%%

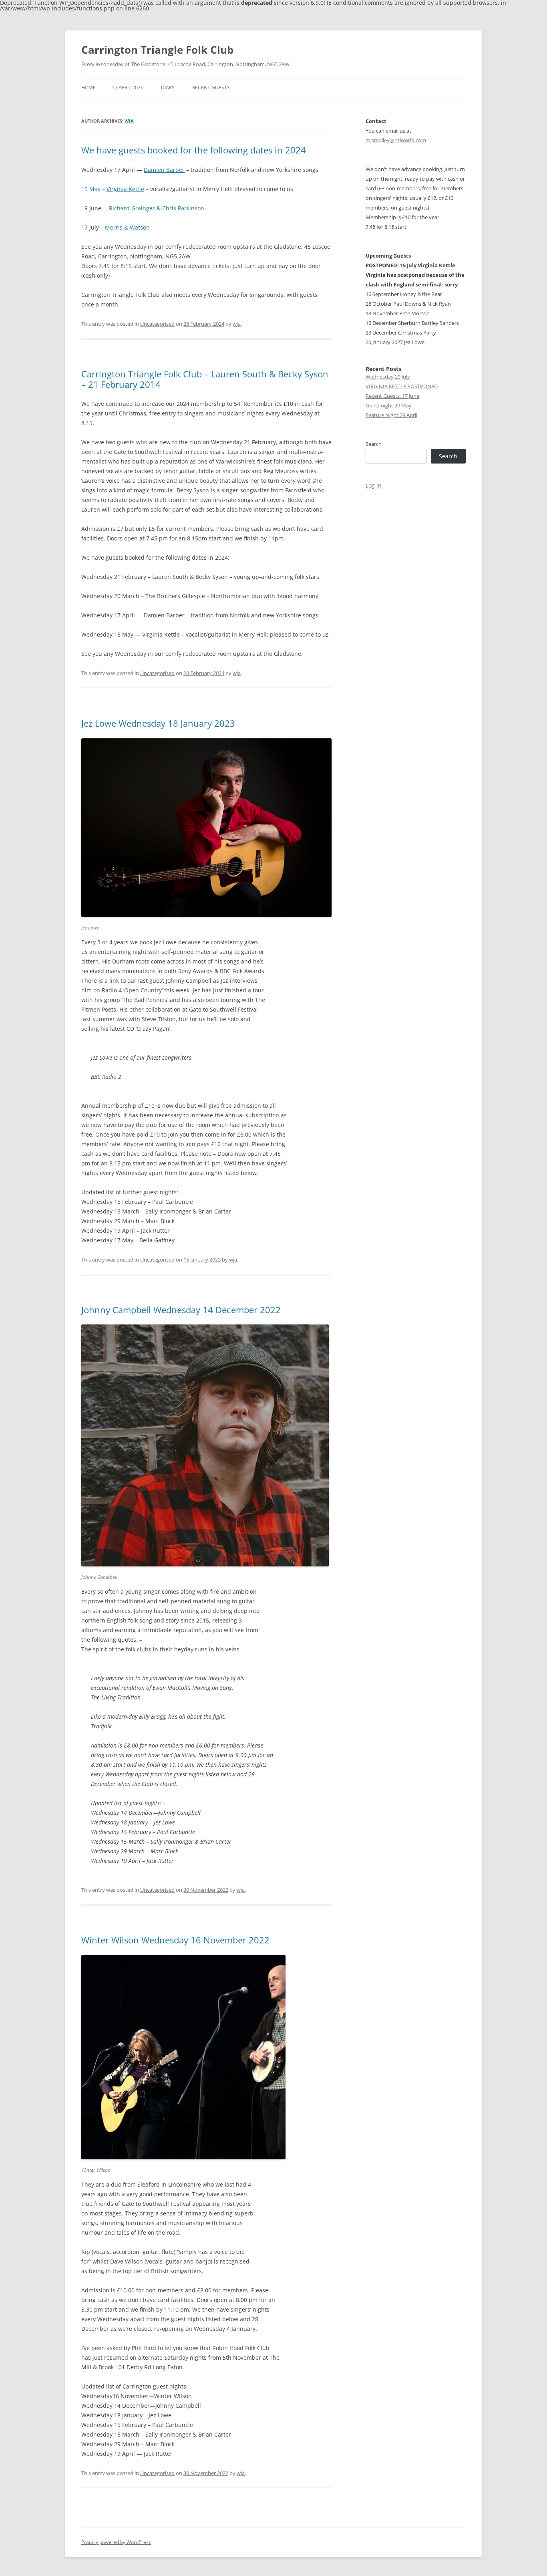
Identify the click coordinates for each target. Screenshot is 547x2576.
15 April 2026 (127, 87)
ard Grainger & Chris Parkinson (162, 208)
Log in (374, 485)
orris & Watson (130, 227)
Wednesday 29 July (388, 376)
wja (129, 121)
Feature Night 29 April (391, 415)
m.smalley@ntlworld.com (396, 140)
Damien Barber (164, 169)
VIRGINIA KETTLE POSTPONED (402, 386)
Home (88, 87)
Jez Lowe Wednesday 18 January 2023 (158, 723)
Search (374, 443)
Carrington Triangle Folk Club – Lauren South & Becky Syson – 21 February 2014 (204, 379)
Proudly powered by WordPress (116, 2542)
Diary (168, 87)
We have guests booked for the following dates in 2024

%%
%%

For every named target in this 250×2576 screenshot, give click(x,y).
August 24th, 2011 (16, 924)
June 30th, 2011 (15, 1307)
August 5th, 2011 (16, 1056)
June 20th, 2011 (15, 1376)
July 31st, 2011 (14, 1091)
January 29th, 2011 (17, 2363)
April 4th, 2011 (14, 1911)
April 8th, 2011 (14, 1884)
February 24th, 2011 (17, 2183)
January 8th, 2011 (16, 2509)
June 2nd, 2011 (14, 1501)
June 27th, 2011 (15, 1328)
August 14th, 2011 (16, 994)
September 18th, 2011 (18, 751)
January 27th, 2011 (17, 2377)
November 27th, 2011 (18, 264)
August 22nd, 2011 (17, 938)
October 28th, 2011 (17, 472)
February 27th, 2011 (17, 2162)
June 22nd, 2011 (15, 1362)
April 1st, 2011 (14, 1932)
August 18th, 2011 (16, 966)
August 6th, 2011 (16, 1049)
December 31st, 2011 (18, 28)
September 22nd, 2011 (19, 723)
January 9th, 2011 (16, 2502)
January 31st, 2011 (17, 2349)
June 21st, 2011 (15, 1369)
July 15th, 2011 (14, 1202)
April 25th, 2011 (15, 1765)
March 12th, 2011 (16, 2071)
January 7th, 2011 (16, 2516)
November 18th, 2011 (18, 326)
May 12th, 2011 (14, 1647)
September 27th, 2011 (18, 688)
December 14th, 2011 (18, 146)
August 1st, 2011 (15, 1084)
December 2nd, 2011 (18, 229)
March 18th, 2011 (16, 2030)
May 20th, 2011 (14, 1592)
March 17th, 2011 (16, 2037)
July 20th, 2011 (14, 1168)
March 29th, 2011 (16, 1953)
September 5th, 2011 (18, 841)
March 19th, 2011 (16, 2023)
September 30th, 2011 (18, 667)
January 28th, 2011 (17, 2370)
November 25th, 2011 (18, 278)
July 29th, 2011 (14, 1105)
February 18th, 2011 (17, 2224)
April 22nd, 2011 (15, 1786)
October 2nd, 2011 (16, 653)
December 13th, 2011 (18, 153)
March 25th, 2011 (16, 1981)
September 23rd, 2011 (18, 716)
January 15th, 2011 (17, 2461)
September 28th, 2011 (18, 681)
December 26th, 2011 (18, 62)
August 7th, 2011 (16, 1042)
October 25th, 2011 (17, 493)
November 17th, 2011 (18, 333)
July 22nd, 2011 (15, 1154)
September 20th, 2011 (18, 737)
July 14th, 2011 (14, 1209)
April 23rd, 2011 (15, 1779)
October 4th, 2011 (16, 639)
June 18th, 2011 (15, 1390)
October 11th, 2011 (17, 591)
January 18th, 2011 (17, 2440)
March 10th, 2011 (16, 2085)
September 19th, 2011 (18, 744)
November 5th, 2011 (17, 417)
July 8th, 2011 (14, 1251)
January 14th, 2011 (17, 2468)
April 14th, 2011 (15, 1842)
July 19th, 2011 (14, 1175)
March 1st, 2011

%%

Sift through the material above and copy the lines that contain the word "April".

15 April 2026 (127, 87)
Feature Night 29 April (391, 415)
April 4th, 2011 (14, 1911)
April 8th, 2011 (14, 1884)
April 1st, 2011 (14, 1932)
April 25th, 2011 (15, 1765)
April 22nd, 2011 (15, 1786)
April 23rd, 2011 (15, 1779)
April 14th, 2011 (15, 1842)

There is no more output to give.